En effet, pour la fraction de la part taxable excédant ce montant, le taux du prélèvement applicable aux sommes versées aux bénéficiaires du contrat est porté de 20 à 25 %.
En outre, la réforme est venue modifier les règles régissant les clauses bénéficiaires des contrats d’assurance-vie démembrées. Le démembrement de la clause bénéficiaire d’un contrat entre le nu-propriétaire et l’usufruitier, généralement entre les enfants et le conjoint, permettait à ce dernier d’user librement des sommes versées au contrat jusqu’à son décès. Le nu-propriétaire bénéficiant d’une créance de restitution à faire valoir au jour du décès de l’usufruitier. Et jusqu’à présent, le seul redevable du prélèvement de 20 % était l’usufruitier.
Désormais, le nu-propriétaire et l’usufruitier seront considérés comme bénéficiaires au prorata de la somme réputée leur revenir en fonction du barème fiscal en vigueur.
Précision
l’abattement de 152 500 €, en principe applicable à chaque bénéficiaire d’un contrat d’assurance-vie, est, quant à lui, réparti entre le nu-propriétaire et l’usufruitier au prorata de la part réputée revenir à chacun.
Les autres mesures introduites par la réforme
Suppression du plafonnement de l’ISF
Jusqu’à présent, un redevable de l’ISF pouvait limiter le montant de son impôt sur la fortune à 85 % du montant des revenus perçus par son foyer fiscal.

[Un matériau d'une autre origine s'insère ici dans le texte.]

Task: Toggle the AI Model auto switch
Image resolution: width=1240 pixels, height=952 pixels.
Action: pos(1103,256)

Ce mécanisme de plafonnement est supprimé à compter de l’ISF dû au titre de l’année 2012.
Relèvement de la réduction d’ISF pour personne à charge
À compter de l’ISF 2012, le montant de la réduction d’ISF est porté à 300 € par personne à charge (contre 150 € auparavant). Rappelons que sont considérés comme personnes à charge les enfants du redevable ainsi que les titulaires d’une carte d’invalidité vivant sous son toit, dès lors que le redevable assume la charge d’entretien exclusive ou principale de ces personnes. Étant précisé que la somme de 300 € est divisée par deux lorsqu’il s’agit d’un enfant pris en charge à part égale par l’un et l’autre de ses parents.

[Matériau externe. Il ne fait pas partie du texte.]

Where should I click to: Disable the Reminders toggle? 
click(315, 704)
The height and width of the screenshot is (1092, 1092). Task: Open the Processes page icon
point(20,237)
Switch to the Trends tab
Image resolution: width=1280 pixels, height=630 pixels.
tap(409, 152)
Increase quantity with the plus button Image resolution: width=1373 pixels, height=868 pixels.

Contrôle des redevables dispensés de souscrire une déclaration d’ISF
L’administration fiscale pourra demander aux contribuables dispensés du dépôt d’une déclaration spécifique d’ISF la composition détaillée et l’évaluation de l’actif et du passif de leur patrimoine. En l’absence de réponse suffisante à cette demande, elle pourra mettre en œuvre la procédure de rectification contradictoire.
Retard de paiement de l’ISF
À compter de 2012, pour tous les redevables, le retard de paiement des sommes dues au titre de l’ISF donnera lieu à l’application d’une majoration de 10 % en lieu et place d’une majoration de 5 % seulement et de l’application des intérêts de retard.
Relèvement du droit de partage
Le taux du droit de partage est porté de 1,10 à 2,50 % pour les partages (notamment de société, de communauté ou d’indivision), licitations et cessions de droits successifs qui interviendront à compter du 1 er janvier 2012.